Degradation on sandy bridge can happen if run at over 1.4v+ over a long period I have read. What voltage was your "stock" voltage running at at 4.8 ghz?
 
well 4.8 with stock voltage is imposible my friend you sure!!???i doubt that!
anyway...i see voltage flactuation..better have fixed voltage.also what about your temps man?we are talking about warer cooling arent we.?things ge tealy nasty at that voltages!also is your psu up to the task?
 
With no changes means you were on auto, not stock. That would have overvolted you and caused this issue. It is impossible to be at 4.8ghz at 1.21v. Not even binned cpus are that good.
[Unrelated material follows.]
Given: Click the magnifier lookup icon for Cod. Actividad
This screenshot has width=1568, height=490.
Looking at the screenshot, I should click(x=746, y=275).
Don't forget your other components affect ocing as well and they all get worse with age.
 
the best possible binned 2500k can hit 4.8ghz at about 1.33-1.34v on the core under 100% load… less than 1% of them. makes me wonder what setting you were using. if one is to only change the multiplier and never touch the voltages, the cvid and motherboard automatically adjust the vcore for you.

on my gigabyte z68 the cvid will automatically adjust to 1.35 bios set voltage if i just plug in 48x, and i can boot into windows, but fail very quickly.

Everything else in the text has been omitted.